History

United States
- Name: USS LST-740
- Builder: Dravo Corporation Neville Island Pennsylvania
- Laid down: 12 February 1944
- Launched: 8 April 1944
- Sponsored by: Miss A. Jean Blocker
- Commissioned: 15 May 1944
- Decommissioned: 8 March 1946
- Stricken: 12 April 1946
- Honors and awards: 5 battle stars (World War II)
- Fate: Sold 14 June 1948

General characteristics
- Class & type: LST-542-class tank landing ship
- Displacement: 1,625 long tons (1,651 t) light; 4,080 long tons (4,145 t) full;
- Length: 328 ft (100 m)
- Beam: 50 ft (15 m)
- Draft: Unloaded :; 2 ft 4 in (0.71 m) forward; 7 ft 6 in (2.29 m) aft; Loaded :; 8 ft 2 in (2.49 m) forward; 14 ft 1 in (4.29 m) aft;
- Propulsion: 2 × General Motors 12-567 diesel engines, two shafts, twin rudders
- Speed: 12 knots (22 km/h; 14 mph)
- Boats & landing craft carried: 2 LCVPs
- Troops: 16 officers, 147 enlisted men
- Complement: 7 officers, 104 enlisted men
- Armament: 1 × single 3"/50 caliber gun mount; 8 × 40 mm guns; 12 × 20 mm guns;

= USS LST-740 =

WW2 US navy landing ship tank

USS LST-740 was an laid down on 12 February 1944 by the Dravo Corporation at Neville Island. She was launched on 8 April 1944, sponsored by Miss A. Jean Blocker, and commissioned on 15 May 1944.
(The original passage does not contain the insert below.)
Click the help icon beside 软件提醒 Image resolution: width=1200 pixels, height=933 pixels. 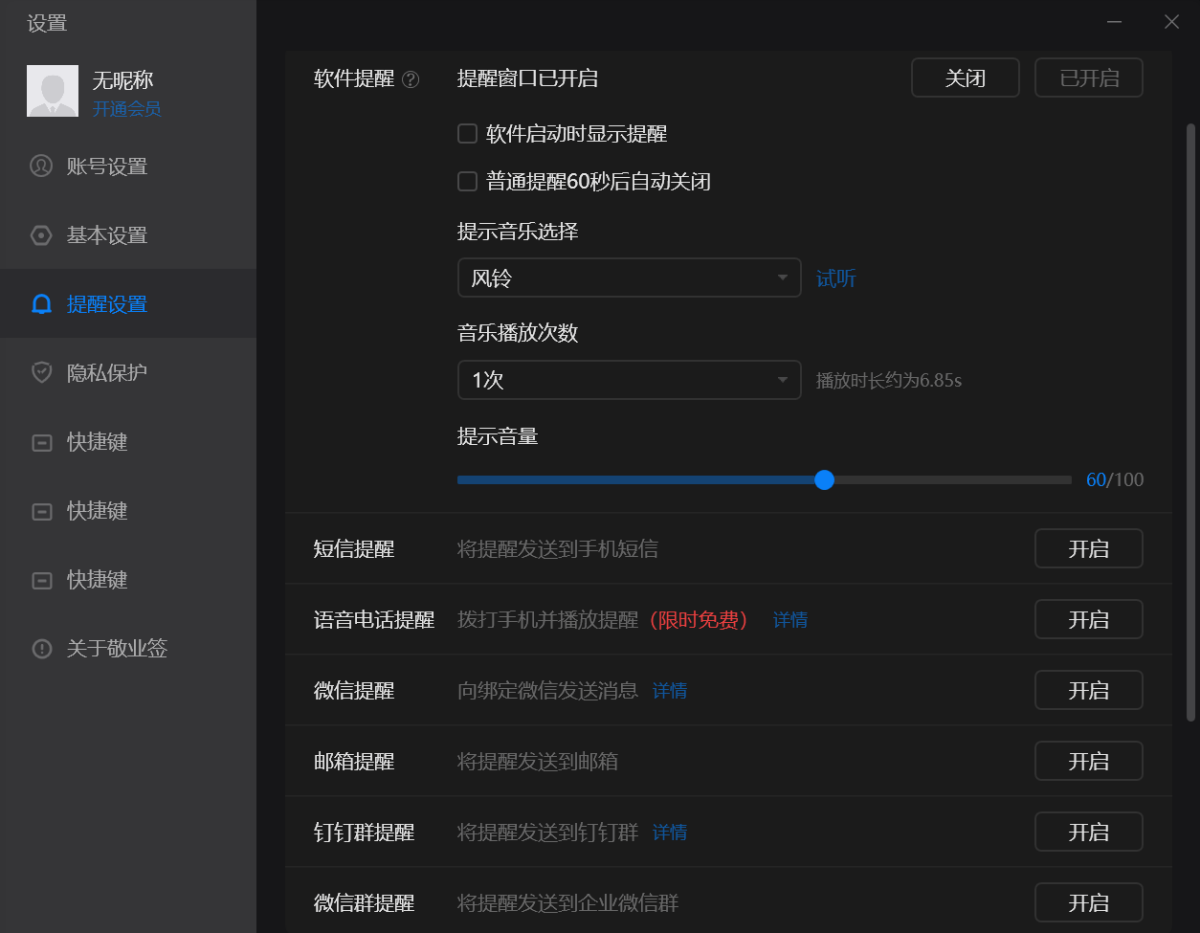410,79
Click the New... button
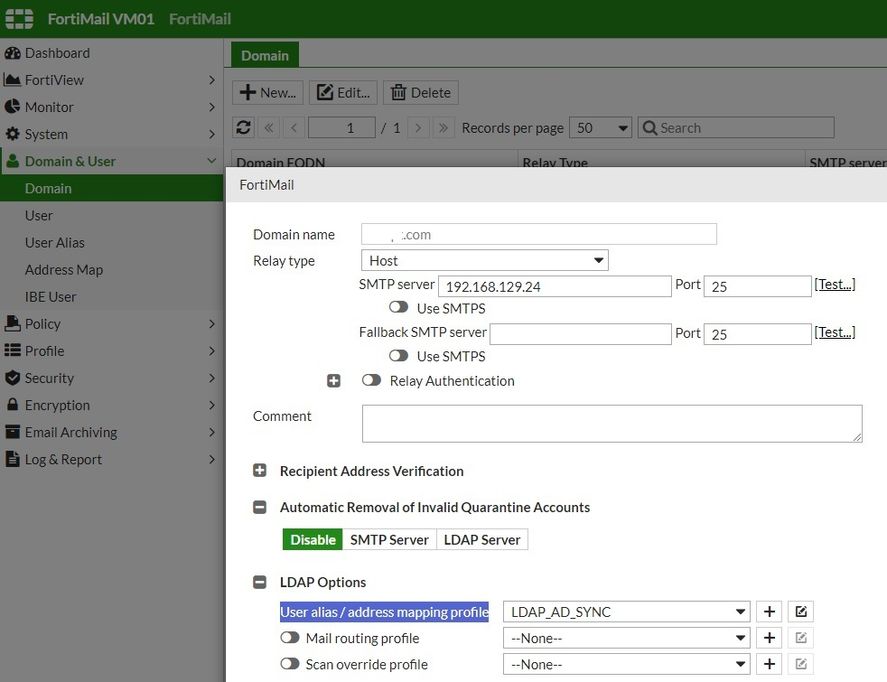 click(268, 93)
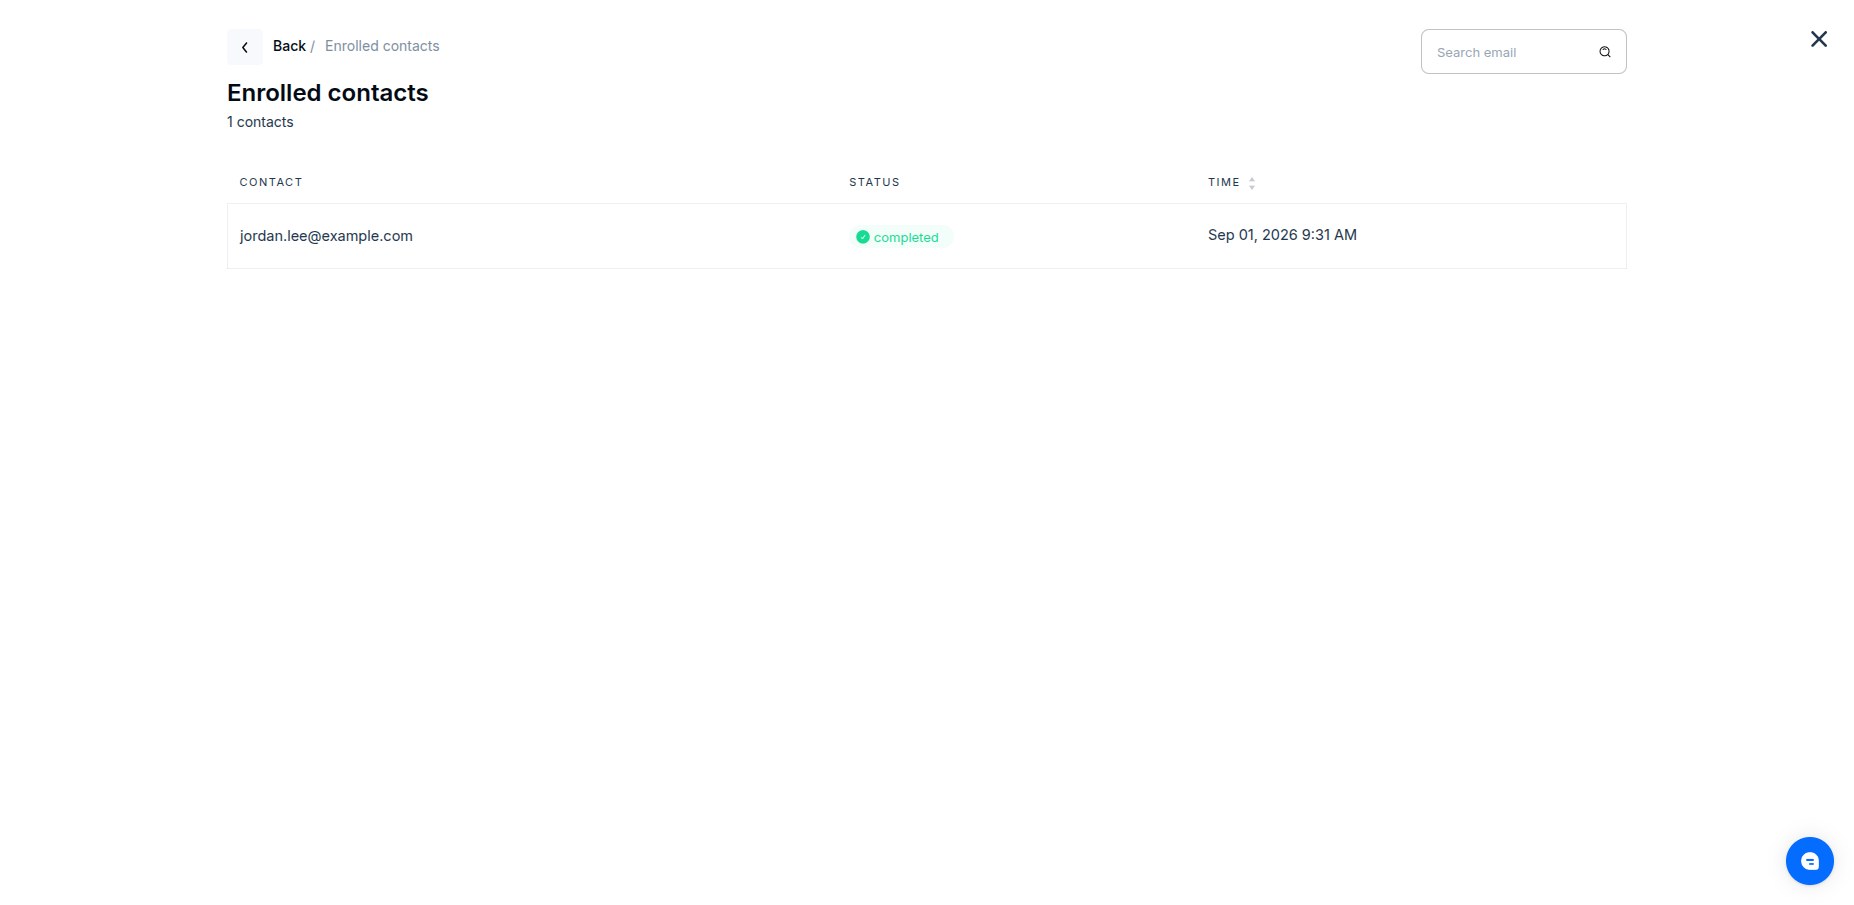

During World War II, LST-740 was assigned to the Asiatic-Pacific theater and participated in the Morotai landings—September 1944; the Leyte landings—October and November 1944; the Lingayen Gulf landing—January 1945; the Mindanao Island landings—April 1945; and the Balikpapan operation—June and July 1945.

Following the war, LST-740 performed occupation duty in the Far East until late October 1945. She returned to the United States and was decommissioned on 8 March 1946 and struck from the Navy list on 12 April that same year. On 14 June 1948, the ship was sold to the Oil Transport Co., of New Orleans, Louisiana, for non-self-propelled operation.

LST-740 earned five battle stars for World War II service.